Fachner published research in 2002 that looked at the relationship between cannabis use, music perception, and changes in brainwave activity. Fachner initially examined the subject’s brainwave activity when sober and with and without music using an electroencephalogram (EEG), a technology capable of detecting tiny changes in electrical activity throughout the brain.
The studies were done in the comfort of a living room to eliminate behavioral biases that may result from an unnatural laboratory environment. Three songs were chosen for the performance, including ensemble chamber music, folk-punk, and a Beatles cover. Participants smoked cannabis with 20mg of THC and listened to the same music while their brainwave activity was measured after a 30-minute rest time.
The findings showed that cannabis users who listened to music had alterations in their parietal, right temporal, and left occipital cortices (brain areas that have previously been associated with attentional strategy, auditory processing, and spatial processing, respectively).
The parietal (attentional strategy) cortex, in particular, showed increased activity in the alpha frequency range. Interestingly, prior EEG research has revealed that talented math students exhibit comparable increases in alpha rhythms in this brain region while solving problems, implying that this activity pattern may be indicative of more efficient information processing than the ordinary individual.
“One of the conclusions I came to from this data was that when it came to attention, respondents were focused a little more on the sound, and this concentration needed less mental energy,” says Fachner. “As a result, it is simpler to listen, focus, and relax.”
In addition, music-listening participants who were high on cannabis showed increased activity in the right temporal brain area.
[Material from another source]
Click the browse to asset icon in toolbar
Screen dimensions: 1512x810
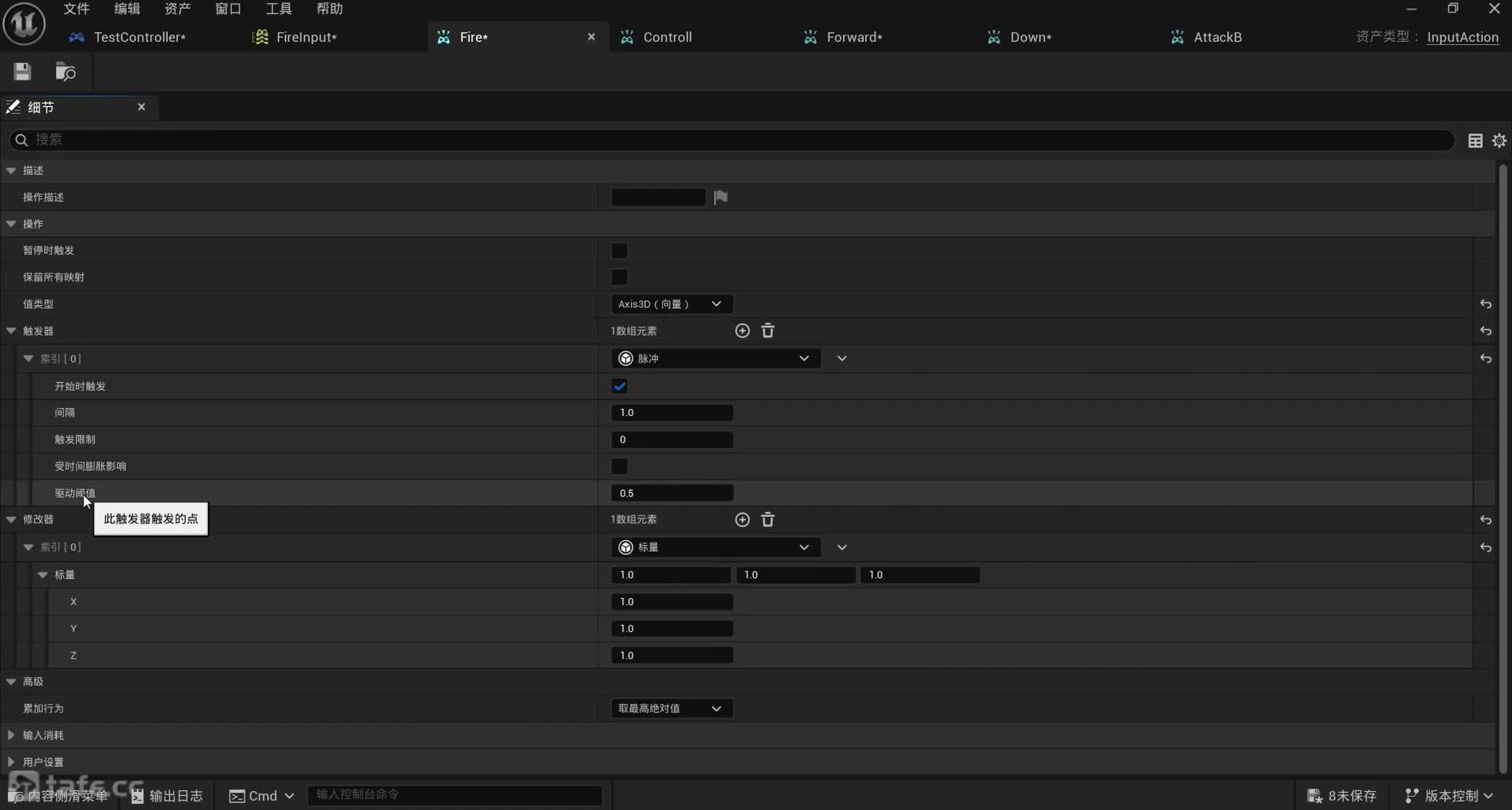(65, 72)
Because this region is largely responsible for processing auditory information, our findings suggest that changed music perception might be due to a shift in the neural processing approach.
Weed’s influence on musicians
Weed usage is commonly associated with the creative process for many musical artists, both past and present, from Bob Marley to The Beatles and Brian Wilson to Snoop Dogg.
This refers to the idea that, while many musicians produce music while under the influence, listeners can also have a stronger connection to the music because of their own altered mental state, picking up and appreciating tiny subtleties that would otherwise go unnoticed by the ordinary listener.
During his lifetime, famed scientist Carl Sagan famously advocated the benefits of mixing cannabis with music. He stated how the shift in his mindset helped him to hear music differently and comprehend elements of music theory he previously struggled with, such as counterpoint and harmony.